Investment memo: The deal that killed Lehman Brothers...
"One of the company's worst deals arguably was for Archstone-Smith, a real-estate investment trust focused on high-end apartments in Manhattan, Southern California and the Washington, D.C., area. It was taken private by Lehman and New York-based Tishman Speyer in October 2007 in a $22 billion transaction." (Barrons)
---- Lehman's rationale ----
Per this investment memo, which was acquired via bankruptcy litigation filings, Archstone penciled due to the following factors:
1. Trophy portfolio: Class-A, high-rise heavy in key coastal markets.
2. Below replacement cost: $325k per unit buy-in vs. $390k cost.
3. Financing looked smart. More than $8.8B of mortgages were placed with Fannie and Freddie on day one.
4. Entry cap rate was ~4.05%. The deal was underwritten to mid-teens levered IRR. The fee stack (GP promote, management, bridge, and debt fees) made the platform math compelling.
5. The plan was to sell $9.2B of assets quickly to reduce leverage to ~70% and syndicate 50% of both bridge equity and debt almost immediately.
---- What actually happened ----
1. Public REIT comps cracked. Multifamily cap rates backed up and NAVs compressed. The 4% entry cap blew up.
2. Syndication markets froze. Bridge-equity marketing stalled, and subordinate debt stopped trading indefinitely.
3. Cash flow snags: ~$700M NOI versus ~$1B of interest. The equity was underwater almost immediately.
4. Internal and external scrutiny mounted. Archstone became a lightning rod on earnings calls as investors questioned marks.
5. Write-downs came, but not fast enough. Later reviews suggested Lehman’s equity stake was still overstated by hundreds of millions even after impairments.

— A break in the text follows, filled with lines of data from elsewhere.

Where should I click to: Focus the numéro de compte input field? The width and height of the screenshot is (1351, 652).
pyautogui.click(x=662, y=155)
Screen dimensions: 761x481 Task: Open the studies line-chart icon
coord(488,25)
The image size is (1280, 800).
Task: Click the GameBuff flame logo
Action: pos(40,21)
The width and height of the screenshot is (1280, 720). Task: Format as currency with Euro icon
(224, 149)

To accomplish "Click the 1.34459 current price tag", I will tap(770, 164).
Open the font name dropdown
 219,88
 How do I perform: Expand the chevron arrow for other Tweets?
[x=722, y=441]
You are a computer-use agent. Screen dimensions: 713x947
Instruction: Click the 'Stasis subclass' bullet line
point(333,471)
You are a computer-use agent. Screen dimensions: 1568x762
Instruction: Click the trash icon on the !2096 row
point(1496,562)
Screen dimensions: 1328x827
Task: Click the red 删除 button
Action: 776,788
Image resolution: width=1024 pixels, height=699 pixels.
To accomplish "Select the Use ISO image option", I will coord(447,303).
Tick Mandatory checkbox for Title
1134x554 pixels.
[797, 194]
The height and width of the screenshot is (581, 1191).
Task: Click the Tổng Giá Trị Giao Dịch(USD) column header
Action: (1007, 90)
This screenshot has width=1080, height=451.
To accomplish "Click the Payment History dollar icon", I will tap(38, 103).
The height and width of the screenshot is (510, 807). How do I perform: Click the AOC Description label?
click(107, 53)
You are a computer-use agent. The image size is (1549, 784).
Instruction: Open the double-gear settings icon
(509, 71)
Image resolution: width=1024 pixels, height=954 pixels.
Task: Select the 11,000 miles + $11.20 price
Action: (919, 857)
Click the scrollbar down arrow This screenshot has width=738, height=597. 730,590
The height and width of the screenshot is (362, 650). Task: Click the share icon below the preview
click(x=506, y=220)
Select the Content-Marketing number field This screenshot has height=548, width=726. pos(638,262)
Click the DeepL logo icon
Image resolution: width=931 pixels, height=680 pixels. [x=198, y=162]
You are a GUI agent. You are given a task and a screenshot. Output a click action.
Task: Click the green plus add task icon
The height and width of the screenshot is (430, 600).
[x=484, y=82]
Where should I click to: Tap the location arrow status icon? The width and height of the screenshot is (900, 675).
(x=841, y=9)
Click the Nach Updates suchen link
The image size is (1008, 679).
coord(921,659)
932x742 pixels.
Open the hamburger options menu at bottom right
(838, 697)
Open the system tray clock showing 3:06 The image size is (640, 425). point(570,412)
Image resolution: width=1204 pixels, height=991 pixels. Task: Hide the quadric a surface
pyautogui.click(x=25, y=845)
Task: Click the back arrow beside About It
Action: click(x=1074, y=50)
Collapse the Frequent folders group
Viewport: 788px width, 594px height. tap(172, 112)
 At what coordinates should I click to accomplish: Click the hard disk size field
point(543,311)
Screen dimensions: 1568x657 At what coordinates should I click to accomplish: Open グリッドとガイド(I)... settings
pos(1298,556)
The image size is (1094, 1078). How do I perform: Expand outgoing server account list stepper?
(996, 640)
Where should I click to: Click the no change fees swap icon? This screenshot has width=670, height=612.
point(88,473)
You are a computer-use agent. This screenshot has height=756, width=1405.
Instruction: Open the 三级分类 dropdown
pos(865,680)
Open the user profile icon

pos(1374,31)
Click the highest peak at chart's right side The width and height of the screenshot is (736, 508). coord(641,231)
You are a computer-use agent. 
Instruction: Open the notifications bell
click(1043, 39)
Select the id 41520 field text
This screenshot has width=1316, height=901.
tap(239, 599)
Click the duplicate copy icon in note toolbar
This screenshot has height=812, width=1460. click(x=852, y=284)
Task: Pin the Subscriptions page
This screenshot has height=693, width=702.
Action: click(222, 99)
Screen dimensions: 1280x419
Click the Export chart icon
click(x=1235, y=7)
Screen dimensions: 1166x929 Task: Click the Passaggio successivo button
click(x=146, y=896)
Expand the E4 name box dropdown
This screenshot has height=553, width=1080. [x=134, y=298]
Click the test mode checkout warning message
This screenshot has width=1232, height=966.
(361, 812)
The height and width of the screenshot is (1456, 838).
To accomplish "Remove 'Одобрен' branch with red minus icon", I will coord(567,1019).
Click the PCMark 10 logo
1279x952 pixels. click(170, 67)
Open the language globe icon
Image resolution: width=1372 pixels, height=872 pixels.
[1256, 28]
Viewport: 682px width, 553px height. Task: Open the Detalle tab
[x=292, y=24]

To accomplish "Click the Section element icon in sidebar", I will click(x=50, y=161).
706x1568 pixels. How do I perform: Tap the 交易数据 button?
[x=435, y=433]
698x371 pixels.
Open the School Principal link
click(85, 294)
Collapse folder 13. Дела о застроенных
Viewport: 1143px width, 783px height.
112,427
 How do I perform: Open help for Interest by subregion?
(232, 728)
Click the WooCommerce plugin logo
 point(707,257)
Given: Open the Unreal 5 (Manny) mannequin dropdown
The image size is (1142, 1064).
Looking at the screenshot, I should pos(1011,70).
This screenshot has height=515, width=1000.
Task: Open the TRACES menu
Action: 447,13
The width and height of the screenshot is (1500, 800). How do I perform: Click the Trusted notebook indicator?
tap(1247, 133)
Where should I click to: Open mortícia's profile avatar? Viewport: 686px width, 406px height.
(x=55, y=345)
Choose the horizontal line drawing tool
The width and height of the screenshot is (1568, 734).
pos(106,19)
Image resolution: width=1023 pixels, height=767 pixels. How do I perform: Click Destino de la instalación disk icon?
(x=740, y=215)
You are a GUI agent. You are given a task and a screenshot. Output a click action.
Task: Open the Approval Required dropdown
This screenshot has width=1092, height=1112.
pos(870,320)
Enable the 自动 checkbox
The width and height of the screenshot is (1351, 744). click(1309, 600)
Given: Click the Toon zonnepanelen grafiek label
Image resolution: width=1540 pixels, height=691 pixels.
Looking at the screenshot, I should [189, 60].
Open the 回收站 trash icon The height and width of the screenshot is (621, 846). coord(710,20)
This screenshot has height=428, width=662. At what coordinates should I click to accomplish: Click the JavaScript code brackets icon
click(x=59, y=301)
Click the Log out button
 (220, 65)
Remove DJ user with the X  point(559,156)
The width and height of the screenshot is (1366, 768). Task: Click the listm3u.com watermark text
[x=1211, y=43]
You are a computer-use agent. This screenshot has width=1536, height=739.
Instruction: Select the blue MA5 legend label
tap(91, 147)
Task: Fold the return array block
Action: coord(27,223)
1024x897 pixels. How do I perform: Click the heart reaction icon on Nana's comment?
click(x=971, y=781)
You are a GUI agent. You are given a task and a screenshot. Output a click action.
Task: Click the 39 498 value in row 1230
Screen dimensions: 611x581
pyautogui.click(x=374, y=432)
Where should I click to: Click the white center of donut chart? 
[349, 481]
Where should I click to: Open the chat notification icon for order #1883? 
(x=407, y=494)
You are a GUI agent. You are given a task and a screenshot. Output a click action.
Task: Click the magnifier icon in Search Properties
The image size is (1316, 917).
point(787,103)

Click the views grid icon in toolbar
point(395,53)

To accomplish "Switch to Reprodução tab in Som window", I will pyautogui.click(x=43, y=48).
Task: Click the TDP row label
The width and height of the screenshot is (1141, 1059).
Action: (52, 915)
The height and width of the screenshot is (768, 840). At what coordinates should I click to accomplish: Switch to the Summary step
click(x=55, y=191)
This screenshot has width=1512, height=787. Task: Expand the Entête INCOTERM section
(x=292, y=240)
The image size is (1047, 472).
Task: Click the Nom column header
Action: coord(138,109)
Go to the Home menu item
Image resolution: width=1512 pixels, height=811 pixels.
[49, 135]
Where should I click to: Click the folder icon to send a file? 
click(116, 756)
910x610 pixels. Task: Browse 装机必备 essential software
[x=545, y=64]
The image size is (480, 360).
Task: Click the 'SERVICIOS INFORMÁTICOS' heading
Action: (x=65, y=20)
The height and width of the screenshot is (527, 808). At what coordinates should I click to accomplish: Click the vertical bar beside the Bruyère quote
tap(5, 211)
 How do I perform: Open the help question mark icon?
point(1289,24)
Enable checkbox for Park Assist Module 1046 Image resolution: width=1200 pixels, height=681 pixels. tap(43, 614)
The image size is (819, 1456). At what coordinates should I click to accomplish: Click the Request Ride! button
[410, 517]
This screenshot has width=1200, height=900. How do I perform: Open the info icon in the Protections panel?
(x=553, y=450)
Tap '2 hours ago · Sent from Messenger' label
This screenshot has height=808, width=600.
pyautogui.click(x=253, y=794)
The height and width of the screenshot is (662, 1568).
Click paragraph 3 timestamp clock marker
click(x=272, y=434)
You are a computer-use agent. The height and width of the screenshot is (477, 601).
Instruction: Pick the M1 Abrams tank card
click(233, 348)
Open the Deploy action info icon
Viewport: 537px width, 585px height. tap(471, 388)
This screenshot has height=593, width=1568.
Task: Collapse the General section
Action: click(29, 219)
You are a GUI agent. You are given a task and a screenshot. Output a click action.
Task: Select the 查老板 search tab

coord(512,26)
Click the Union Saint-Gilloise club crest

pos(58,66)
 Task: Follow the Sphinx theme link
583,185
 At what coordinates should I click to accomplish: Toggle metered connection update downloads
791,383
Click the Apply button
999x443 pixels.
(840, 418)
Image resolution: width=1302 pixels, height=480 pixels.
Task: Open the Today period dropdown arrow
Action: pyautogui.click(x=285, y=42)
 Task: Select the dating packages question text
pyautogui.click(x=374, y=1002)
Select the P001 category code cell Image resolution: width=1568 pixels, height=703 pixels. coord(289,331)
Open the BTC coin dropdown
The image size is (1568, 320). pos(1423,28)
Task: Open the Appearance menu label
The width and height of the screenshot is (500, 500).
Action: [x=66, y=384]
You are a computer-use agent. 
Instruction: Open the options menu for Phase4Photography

Barrons wrote at the time: "The deal's capitalization rate -- annual rental income divided by purchase price -- was aggressive at close to 4%. Using a cap rate of 5%, to reflect the current real-estate market, there would be little or no value in the Archstone equity."
Critically, Lehman's investment in Archstone represented about 20% of the $800B firm's entire equity as of 2Q08.